(Collected data entries)
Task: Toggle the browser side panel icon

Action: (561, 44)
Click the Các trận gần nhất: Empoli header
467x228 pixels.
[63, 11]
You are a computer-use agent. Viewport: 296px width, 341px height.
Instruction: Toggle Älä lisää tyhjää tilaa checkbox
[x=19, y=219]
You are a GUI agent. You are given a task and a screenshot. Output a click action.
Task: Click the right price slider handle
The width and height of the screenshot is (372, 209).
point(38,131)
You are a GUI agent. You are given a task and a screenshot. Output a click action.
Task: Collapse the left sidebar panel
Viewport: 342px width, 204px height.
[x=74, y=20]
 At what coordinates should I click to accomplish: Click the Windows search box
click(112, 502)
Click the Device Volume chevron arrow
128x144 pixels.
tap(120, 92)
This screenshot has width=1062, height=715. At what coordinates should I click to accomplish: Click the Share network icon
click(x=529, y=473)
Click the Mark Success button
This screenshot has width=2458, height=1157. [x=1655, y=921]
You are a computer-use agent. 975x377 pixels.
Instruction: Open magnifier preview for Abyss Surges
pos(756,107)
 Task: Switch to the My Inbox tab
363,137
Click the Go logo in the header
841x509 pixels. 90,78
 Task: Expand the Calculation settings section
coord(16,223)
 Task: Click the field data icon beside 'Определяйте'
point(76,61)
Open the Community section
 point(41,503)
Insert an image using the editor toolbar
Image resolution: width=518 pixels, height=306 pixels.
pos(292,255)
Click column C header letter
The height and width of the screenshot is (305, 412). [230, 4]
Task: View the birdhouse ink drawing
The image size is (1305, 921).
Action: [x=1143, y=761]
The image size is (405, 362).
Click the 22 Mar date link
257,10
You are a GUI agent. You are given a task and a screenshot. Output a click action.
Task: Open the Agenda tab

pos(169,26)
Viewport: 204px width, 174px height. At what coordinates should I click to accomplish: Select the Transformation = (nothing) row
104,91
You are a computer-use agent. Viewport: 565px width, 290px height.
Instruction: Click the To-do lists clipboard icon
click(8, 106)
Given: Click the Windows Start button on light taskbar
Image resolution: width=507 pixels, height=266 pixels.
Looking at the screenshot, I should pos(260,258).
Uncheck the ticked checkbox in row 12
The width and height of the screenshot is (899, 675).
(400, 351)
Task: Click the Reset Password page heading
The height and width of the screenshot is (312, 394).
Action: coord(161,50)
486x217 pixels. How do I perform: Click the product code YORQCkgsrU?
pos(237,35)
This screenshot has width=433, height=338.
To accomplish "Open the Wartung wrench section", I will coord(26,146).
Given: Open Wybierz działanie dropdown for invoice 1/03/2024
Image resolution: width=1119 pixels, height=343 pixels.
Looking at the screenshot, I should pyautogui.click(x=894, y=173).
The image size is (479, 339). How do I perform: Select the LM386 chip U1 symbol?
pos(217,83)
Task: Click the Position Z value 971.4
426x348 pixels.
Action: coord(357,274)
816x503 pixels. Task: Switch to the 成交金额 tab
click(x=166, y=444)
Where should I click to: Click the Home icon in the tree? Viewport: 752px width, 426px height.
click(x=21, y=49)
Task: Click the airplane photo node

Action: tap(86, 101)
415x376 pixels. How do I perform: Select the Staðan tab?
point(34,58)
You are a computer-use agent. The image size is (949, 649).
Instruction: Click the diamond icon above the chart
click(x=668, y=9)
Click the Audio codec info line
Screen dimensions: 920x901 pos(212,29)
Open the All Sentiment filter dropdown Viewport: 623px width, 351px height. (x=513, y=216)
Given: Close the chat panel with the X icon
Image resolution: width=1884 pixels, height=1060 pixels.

_Your objective:_ Take every line from the data that includes the word "dropdown".

_Answer to this exercise:_
Given: Open Wybierz działanie dropdown for invoice 1/03/2024
Open the All Sentiment filter dropdown Viewport: 623px width, 351px height. (x=513, y=216)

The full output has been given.